BUFFALO (AP/1010 WINS) — President Joe Biden and First Lady Jill Biden on Tuesday visited Buffalo, where the president said a mass shooting that left 10 Black people dead at a supermarket in the city three days earlier was “domestic terrorism that we must confront” as a nation.

The president and first lady touched down at the Buffalo-Niagara International Airport around 9:30 a.m. with Sens. Chuck Schumer and Kirsten Gillibrand. They were greeted at the airport by Gov. Kathy Hochul and Buffalo Mayor Byron Brown, as well as local police and fire officials.
The Bidens first visited the Tops Friendly Market on Jefferson Avenue where authorities said a white supremacist targeted Black people with an assault rifle in the most lethal racist attack since Biden took office. The Bidens stopped at a makeshift memorial of blossoms, candles and messages of condolence outside the market around 10 a.m.


The president and first lady then met privately with families of the victims, first responders and local officials. After meeting with the families, Biden spoke at the Delavan Grider Community Center, where he called for stricter gun laws and urged Americans to reject racism and embrace the nation’s diversity.
“In America, evil will not win, I promise you,” Biden said. “Hate will not prevail, white supremacy will not have the last word.”
“Evil did come to Buffalo, and it’s come to all too many places, manifested in a gunman who massacred innocent people in the name of hateful and perverse ideology rooted in fear and racism,” the president continued. “It’s taken so much. Ten lives cut short in a grocery store, three others wounded by a hate-filled individual who had driven 200 miles to carry out a murderous, racist rampage that he would livestream to the world. What happened here is simple and straightforward: terrorism.”
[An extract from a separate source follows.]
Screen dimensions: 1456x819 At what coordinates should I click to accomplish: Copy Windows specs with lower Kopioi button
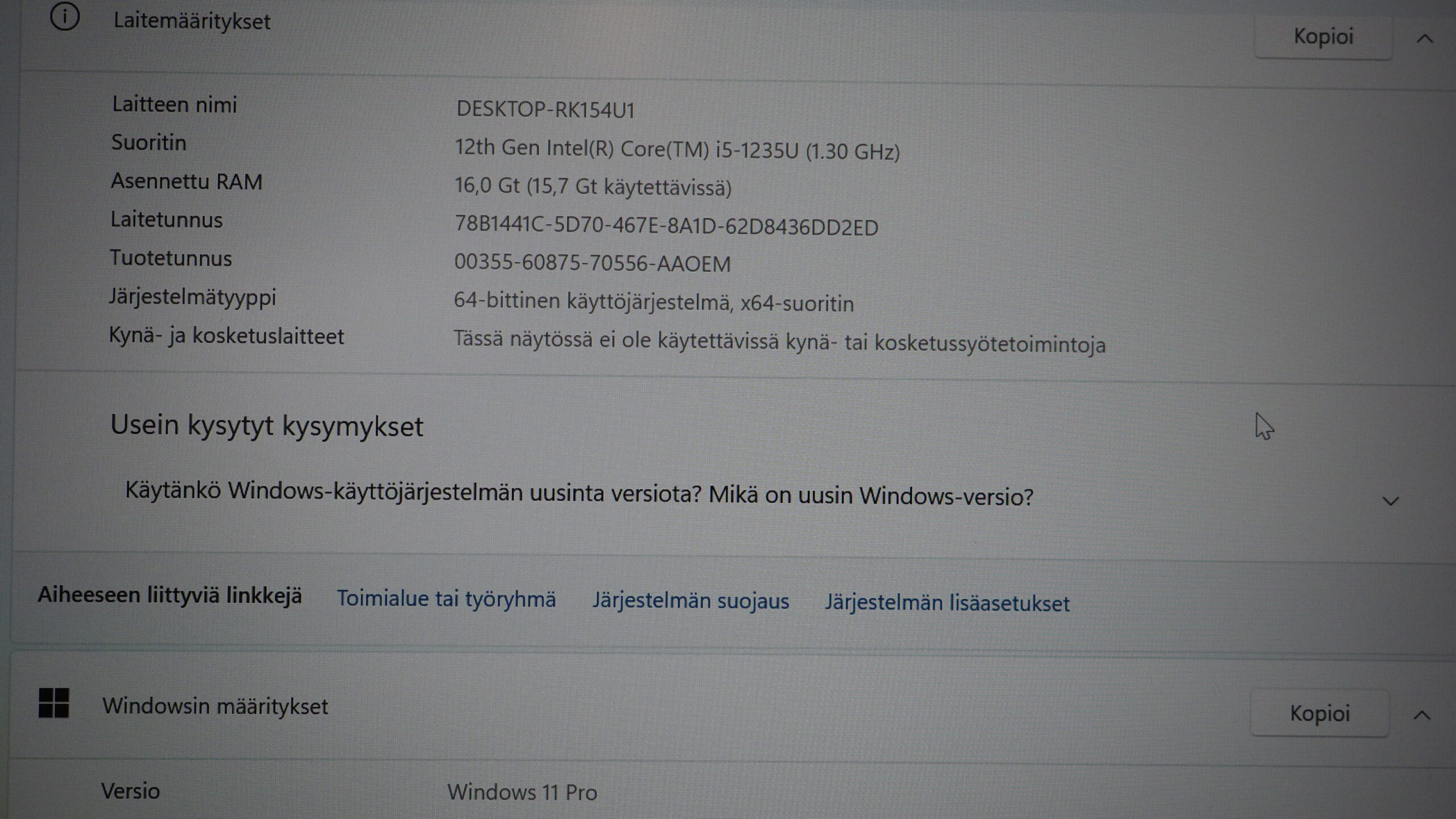(x=1319, y=713)
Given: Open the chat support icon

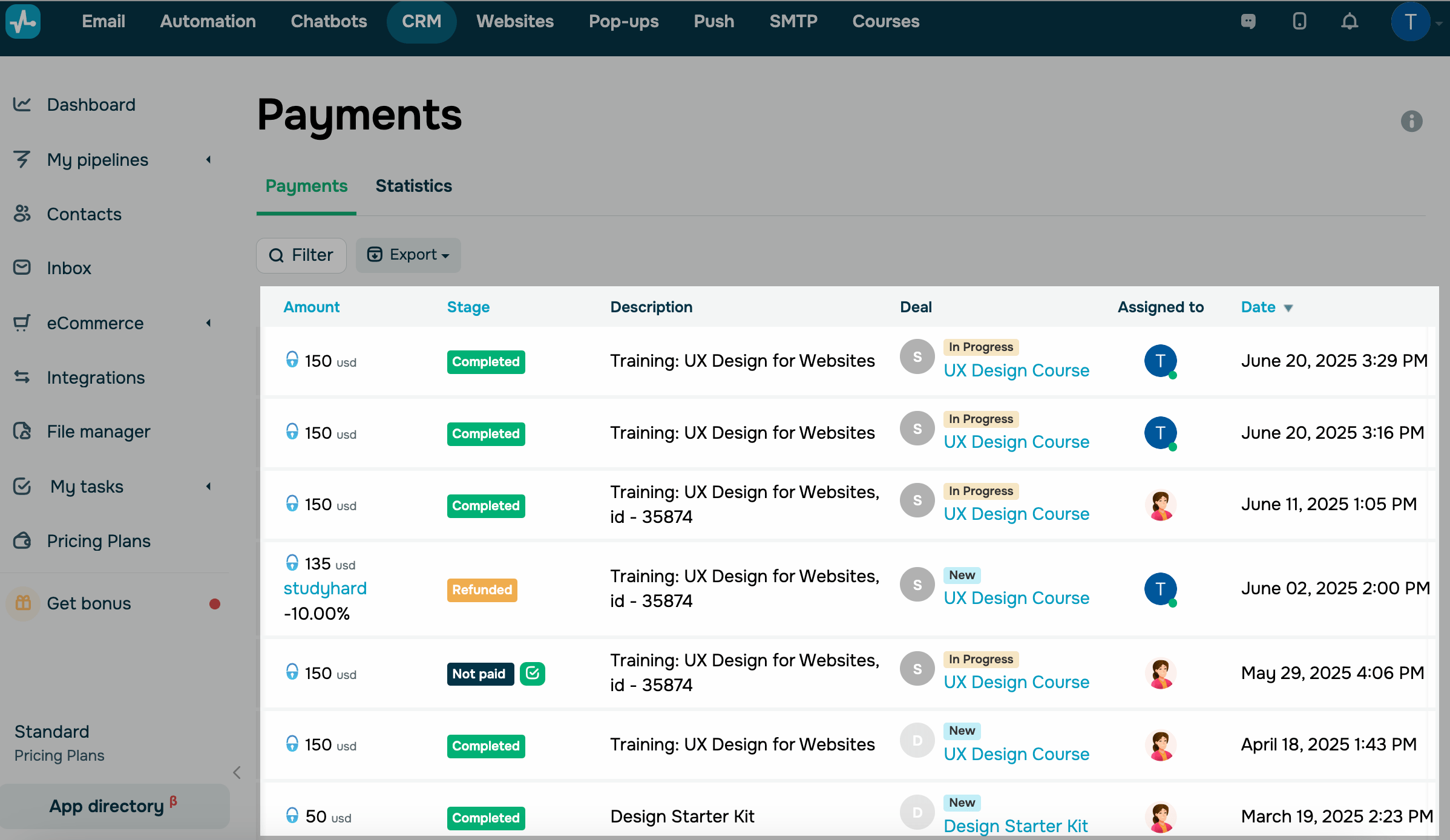Looking at the screenshot, I should 1248,22.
In Buffalo, the president was confronting anew the forces of hatred he frequently says called him back to seek the White House.
“Jill and I have come to stand with you, and to the families, we have come to grieve with you," Biden said. He added: “Now’s the time for people of all races, from every background, to speak up as a majority and American and reject white supremacy.”
Hochul spoke at the community center before Biden, urging action to reform gun laws and stamp out racism.
“God, give us the strength to forge ahead with the strength and conviction that justice must be done but also changes must be made, and we’ll all remember that it started here in Buffalo, New York,” the governor said.


Biden's condemnation of white supremacy is a message he has delivered several times since he became the first president to specifically address white supremacy in an inaugural speech, calling it “domestic terrorism that we must confront.” However, such beliefs remain an entrenched threat at a time when his administration has been focused on addressing the pandemic, inflation and the war in Ukraine.
“It’s important for him to show up for the families and the community and express his condolences,” said Derrick Johnson, the president of the NAACP. “But we’re more concerned with preventing this from happening in the future.”
It's unclear how Biden will try to do that. Proposals for new gun restrictions have routinely been blocked by Republicans. In addition, the racism that was spouted in Charlottesville, Virginia, in 2017 appears to have only spread.
Ten people were killed and three more were wounded in Saturday's shooting. Nearly all the victims were Black, including all of those who died.
On Monday, Biden paid particular tribute to one of the victims, retired police officer Aaron Salter, who was working as a security guard at the store. He said Salter “gave his life trying to save others” by opening fire at the gunman, only to be killed himself.
Payton Gendron, 18, was arrested at the supermarket and charged with murder. He has pleaded not guilty.
Before the shooting, Gendron is reported to have posted online a screed overflowing with racism and antisemitism. The writer of the document described himself as a supporter of Dylan Roof, who killed nine Black parishioners at a church in Charleston, South Carolina, in 2015, and Brenton Tarrant, who targeted mosques in New Zealand in 2019.
Buffalo Police Commissioner Joseph Gramaglia said Gendron is “someone who has hate in their heart, soul and mind,” and he called the attack on the store “an absolute racist hate crime.”

So far investigators are looking at Gendron's connection to what's known as the “great replacement" theory, which baselessly claims white people are being intentionally overrun by other races through immigration or higher birth rates.
The racist ideology is often interwoven with antisemitism, with Jews identified as the culprits. During the 2017 “Unite the Right” march in Charlottesville, the white supremacists chanted “Jews will not replace us."
"Many of those dark voices still exist today,” White House press secretary Karine Jean-Pierre said Monday. “And the president is determined as he was back then . . . to make sure we fight back against those forces of hate and evil and violence.”
In the years since Charlottesville, replacement theory has moved from the online fringe to mainstream right-wing politics. A third of U.S. adults believe there is “a group of people in this country who are trying to replace native-born Americans with immigrants who agree with their political views,” according to a poll conducted in December by The Associated Press and the NORC Center for Public Affairs Research.
The Associated Press contributed to this report.